This is not ignorance. The WEF itself has published economic analyses making the case for investing in oral health. It is well aware of dementia, air pollution, and obesity as global challenges. The issue is not whether these conditions matter, it is whether they fit prevailing system architectures.

Institutional compromises

Debates around expanding the NCD frame, including the so-called 6×6 perspective, were never simply about adding conditions to a list. They exposed how the NCD framework hardened into an institutional compromise, privileging problems that are easier to govern, finance, and narrate. 

Oral health and others were excluded not because the evidence was weak, but because their inclusion would have unsettled that compromise.

What the WEF report suggests is that the frame is being adjusted again, but cautiously. Rather than opening outward to accommodate conditions that strain existing arrangements, it tightens inward around those that reinforce them.

 CKD aligns neatly with this logic.
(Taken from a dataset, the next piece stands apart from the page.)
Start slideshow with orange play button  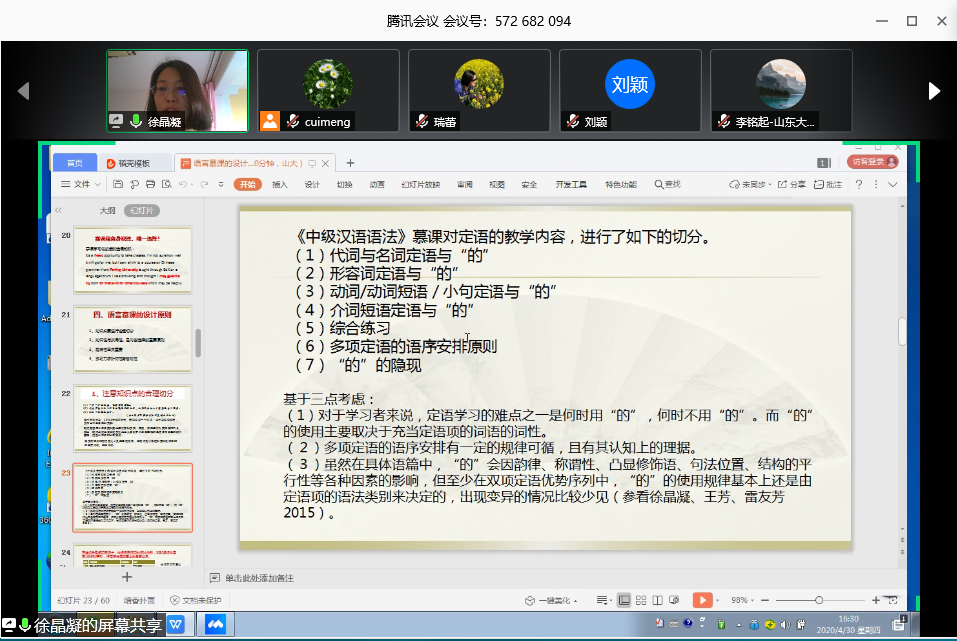[703, 600]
It can be framed as an extension of diabetes and hypertension. It lends itself to biomedical markers, specialist pathways, and pharmaceutical management. It fits insurance systems and performance frameworks. 

Crucially, it does not force difficult conversations about food systems, sugar, taxation, or commercial power. It can be absorbed without rewriting the rules.

Other conditions are less accommodating. Oral diseases pull sugar into view as a specific commercial determinant, not a vague lifestyle choice. They expose the fragility of private financing and fee-based care, and make inequality impossible to ignore. Dementia collapses the boundary between health and social care.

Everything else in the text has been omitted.